Devant la glace, Juliette se tournait et se retournait.
– Que c’est beau, mon Dieu! que c’est beau!…
– Allons… venez vous asseoir… vous contemplerez ces bijoux à votre aise quand je serai parti…
– Oh! laissez-moi vous remercier au moins!…
– Avec plaisir. Mais la meilleure manière de me remercier, c’est d’achever votre confession…
Juliette, encore toute bouleversée, vint reprendre sa place, et cette fois, avec un sérieux où perçait tout son respect pour la fabuleuse générosité de cet inconnu, elle reprit:
– Ma confession n’est pas longue, monsieur! Je raffole de la danse, j’adore les bijoux, j’ai une passion pour les toilettes… Tenez, toute ma vie, j’ai fait un rêve qui jamais ne se réalisera: souvent, quand je pense à ces choses, je me vois dans une magnifique salle de bal…
– Vous seriez habillée comme une reine, interrompit M. Jacques en souriant, vous seriez vêtue et parée comme une de ces belles dames de la cour que vous allez voir passer lorsqu’il y a soirée de gala…
– C’est cela! oh! c’est cela! s’écria Juliette en battant des mains.

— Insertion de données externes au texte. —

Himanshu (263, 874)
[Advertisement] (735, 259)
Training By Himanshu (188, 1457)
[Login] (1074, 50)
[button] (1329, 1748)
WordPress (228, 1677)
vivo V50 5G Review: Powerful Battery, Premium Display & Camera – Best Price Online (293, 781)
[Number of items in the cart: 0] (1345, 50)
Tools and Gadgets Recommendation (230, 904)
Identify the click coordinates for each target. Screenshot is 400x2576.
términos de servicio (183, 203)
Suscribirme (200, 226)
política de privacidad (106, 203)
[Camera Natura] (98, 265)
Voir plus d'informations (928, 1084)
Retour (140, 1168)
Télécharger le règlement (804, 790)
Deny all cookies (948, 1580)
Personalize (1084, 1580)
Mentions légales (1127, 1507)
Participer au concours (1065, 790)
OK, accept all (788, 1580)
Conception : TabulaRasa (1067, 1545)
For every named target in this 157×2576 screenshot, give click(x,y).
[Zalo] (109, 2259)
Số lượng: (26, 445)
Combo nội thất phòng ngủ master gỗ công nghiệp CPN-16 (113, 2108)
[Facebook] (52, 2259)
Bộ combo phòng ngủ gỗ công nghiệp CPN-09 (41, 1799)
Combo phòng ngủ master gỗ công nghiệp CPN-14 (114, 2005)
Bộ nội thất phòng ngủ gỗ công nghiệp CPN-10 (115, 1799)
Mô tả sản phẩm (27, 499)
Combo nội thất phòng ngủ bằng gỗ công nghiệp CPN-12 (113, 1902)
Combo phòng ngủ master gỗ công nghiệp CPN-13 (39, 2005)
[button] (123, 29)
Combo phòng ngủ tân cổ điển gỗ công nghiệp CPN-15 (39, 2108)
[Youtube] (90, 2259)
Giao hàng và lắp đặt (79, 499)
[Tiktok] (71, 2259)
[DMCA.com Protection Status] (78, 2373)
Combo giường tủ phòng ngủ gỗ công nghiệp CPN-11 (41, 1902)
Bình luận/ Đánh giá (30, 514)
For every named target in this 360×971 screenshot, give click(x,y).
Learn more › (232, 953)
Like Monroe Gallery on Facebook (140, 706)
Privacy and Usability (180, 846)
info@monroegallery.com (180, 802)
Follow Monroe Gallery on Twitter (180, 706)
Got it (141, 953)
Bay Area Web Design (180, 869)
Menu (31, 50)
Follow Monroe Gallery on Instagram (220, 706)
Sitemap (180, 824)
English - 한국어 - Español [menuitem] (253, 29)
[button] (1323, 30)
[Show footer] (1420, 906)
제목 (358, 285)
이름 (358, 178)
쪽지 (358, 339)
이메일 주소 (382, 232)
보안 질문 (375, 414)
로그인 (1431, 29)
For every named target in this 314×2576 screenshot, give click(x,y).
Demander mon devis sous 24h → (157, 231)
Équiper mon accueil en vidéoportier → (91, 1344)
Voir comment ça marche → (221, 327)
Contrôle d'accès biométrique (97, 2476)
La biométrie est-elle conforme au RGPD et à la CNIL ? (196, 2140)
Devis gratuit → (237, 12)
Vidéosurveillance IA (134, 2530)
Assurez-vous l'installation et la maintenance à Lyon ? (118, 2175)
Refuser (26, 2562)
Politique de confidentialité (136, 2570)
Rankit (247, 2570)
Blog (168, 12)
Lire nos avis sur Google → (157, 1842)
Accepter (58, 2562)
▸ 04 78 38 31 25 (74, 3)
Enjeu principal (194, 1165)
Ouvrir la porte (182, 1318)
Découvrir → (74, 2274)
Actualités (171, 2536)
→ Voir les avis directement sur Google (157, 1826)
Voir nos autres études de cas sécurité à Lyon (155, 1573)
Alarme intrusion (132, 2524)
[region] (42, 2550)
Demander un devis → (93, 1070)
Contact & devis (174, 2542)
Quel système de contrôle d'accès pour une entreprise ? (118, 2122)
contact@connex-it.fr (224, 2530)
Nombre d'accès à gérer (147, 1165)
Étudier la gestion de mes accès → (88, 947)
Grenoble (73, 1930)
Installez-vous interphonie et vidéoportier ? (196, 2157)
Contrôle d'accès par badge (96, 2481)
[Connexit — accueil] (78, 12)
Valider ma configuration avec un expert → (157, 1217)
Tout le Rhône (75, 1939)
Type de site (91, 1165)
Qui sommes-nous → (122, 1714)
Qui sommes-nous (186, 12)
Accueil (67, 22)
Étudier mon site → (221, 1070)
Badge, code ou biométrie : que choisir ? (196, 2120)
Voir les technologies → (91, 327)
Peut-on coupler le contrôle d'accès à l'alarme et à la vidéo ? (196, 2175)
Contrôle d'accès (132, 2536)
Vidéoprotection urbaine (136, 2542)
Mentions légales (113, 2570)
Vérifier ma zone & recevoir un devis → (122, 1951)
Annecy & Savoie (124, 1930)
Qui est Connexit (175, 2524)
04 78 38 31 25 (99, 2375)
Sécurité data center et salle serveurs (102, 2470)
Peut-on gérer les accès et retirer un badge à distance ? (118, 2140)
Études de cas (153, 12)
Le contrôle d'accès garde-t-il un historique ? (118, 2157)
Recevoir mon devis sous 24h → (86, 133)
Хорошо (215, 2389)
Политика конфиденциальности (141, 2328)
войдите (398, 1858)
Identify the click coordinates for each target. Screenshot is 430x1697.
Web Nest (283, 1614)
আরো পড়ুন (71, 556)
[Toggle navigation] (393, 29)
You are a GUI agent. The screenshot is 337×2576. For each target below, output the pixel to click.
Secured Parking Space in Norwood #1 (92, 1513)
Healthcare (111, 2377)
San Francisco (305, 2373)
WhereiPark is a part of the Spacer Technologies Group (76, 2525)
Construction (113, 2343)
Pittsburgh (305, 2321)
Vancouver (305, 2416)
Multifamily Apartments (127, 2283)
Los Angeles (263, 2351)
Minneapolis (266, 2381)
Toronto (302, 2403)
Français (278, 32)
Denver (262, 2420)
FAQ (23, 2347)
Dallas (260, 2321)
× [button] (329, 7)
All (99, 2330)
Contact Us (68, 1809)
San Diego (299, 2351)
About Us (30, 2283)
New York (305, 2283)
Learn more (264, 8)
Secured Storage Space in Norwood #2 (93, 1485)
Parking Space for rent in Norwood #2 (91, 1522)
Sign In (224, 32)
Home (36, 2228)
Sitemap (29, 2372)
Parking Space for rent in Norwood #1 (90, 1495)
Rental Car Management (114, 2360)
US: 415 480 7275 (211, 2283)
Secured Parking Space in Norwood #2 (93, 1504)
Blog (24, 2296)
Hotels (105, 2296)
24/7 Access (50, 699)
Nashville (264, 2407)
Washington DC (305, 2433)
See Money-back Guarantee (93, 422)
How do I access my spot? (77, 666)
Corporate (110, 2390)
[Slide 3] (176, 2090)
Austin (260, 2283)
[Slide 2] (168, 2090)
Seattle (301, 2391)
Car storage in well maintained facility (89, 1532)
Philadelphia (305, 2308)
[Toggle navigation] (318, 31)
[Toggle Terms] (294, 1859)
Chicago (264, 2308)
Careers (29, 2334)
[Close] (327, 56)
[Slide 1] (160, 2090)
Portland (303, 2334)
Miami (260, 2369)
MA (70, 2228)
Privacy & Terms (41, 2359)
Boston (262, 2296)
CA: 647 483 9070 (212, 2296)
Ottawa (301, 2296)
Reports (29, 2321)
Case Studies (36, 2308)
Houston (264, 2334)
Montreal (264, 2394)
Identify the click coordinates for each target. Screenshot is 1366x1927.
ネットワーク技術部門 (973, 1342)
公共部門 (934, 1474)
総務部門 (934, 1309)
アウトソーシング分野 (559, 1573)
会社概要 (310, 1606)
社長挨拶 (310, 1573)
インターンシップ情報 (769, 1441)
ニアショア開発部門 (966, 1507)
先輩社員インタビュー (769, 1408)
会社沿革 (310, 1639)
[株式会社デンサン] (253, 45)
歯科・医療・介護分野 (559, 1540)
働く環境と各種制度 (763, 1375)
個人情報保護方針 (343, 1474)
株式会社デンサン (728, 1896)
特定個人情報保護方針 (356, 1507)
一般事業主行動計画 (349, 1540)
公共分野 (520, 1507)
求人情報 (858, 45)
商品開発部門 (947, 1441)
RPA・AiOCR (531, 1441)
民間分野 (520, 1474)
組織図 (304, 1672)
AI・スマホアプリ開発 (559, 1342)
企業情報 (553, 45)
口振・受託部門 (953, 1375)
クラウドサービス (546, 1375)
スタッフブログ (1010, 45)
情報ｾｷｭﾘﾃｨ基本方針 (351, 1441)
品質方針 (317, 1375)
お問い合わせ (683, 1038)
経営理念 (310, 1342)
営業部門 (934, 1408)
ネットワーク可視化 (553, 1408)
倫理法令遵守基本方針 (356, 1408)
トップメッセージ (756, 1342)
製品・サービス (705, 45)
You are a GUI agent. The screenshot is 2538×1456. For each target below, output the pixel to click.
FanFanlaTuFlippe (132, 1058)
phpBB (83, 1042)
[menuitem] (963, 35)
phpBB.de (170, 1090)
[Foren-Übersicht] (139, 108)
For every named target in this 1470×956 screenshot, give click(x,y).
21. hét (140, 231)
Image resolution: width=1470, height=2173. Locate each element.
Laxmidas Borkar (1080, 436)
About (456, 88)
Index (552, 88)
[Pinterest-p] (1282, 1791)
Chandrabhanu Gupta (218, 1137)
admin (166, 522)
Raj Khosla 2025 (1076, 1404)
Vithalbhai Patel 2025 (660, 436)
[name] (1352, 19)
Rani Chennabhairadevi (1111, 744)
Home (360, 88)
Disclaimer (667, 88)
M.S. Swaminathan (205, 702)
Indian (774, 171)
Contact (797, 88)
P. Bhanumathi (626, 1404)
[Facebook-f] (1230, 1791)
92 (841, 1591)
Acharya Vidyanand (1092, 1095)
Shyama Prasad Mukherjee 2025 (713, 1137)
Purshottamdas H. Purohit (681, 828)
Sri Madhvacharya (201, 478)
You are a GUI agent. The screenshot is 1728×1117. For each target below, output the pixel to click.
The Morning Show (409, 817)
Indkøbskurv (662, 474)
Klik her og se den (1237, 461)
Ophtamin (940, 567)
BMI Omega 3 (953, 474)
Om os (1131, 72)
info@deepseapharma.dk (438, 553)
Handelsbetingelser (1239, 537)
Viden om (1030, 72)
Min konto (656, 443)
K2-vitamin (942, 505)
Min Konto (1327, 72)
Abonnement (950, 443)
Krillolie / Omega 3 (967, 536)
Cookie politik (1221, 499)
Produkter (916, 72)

– Vous entreriez dans la salle de bal qui se trouverait être au Louvre, par exemple, ou quelque chose d’approchant… Vous descendriez de votre carrosse tout de satin, en donnant la main à quelque beau gentilhomme, en retroussant votre jupe de soie, et en jetant un regard sur l’admiration du peuple rangé pour vous voir passer…
– Mon Dieu! Mon Dieu! C’est comme si j’y étais!… Vous dites mot à mot ce que je pense!…
– Poursuivons, reprit M. Jacques en souriant. Vous porteriez des bijoux splendides, tout comme une duchesse, ou tout au moins une comtesse… Sur votre beau front, la couronne en brillants, à vos oreilles, les deux solitaires qui y brillent en ce moment, à votre cou une rivière de perles, à vos doigts les saphirs et les émeraudes…
– Ah! monsieur, vous êtes un grand poète, ou un bien profond philosophe…
– Dans la salle de bal, vous seriez admirée, fêtée, les plus illustres gentilshommes brigueraient l’honneur de danser avec vous, mais vous n’accorderiez cet honneur qu’aux plus magnifiques… il vous faudrait des princes… peut-être le roi…
Juliette Bécu jeta un cri qui ressemblait à de l’effroi.
– Monsieur! fit-elle d’une voix tremblante, finissez je vous en supplie. Vous me faites peur, vous devinez tout ce que je pense… et puis, cela est cruel de me laisser ainsi entrevoir le paradis pour me laisser ensuite retomber du haut de ces rêves.
– Mon enfant, dit simplement M. Jacques, ce rêve sera une réalité quand vous voudrez!
– Folie! Imagination! murmura Juliette.
– Est-ce de la folie? Est-ce de l’imagination, ces deux brillants que vous portez aux oreilles?
– C’est vrai, monsieur! dit tristement Juliette. Mais des diamants, pour si beaux qu’ils soient, se peuvent acheter. Il ne suffit pour cela que d’être riche. Mais ce qui ne s’achète pas, c’est un titre de noblesse, c’est la considération, c’est l’époux, c’est la couronne comtale, c’est tout ce qui permet d’entrer dans ces fêtes triées où ne sont admises que les dames les plus illustres…
M. Jacques s’était levé.
– Venez, dit-il.
– Où cela? fit Juliette étonnée.
– Venez toujours. Je suppose que vous n’avez pas peur avec moi?
M. Jacques sortit de l’appartement dont la fille galante referma la porte. Ils se trouvaient alors sur un palier où s’ouvraient deux portes: à droite, celle de Juliette; à gauche, celle d’un logement inoccupé depuis trois mois.
À la grande stupéfaction de Mlle L’Ange, M. Jacques tira une clef de sa poche et ouvrit cette porte de l’appartement vide. Ils entrèrent. Et il poussa derrière lui la porte.
Ils étaient dans une pièce qu’éclairait un seul flambeau, d’une lumière triste. La pièce était nue. Il n’y avait pas un meuble, pas une chaise…
– Veuillez entrer dans cette chambre, dit alors M. Jacques en désignant une épaisse tenture qu’il suffisait de soulever pour pénétrer dans la pièce voisine.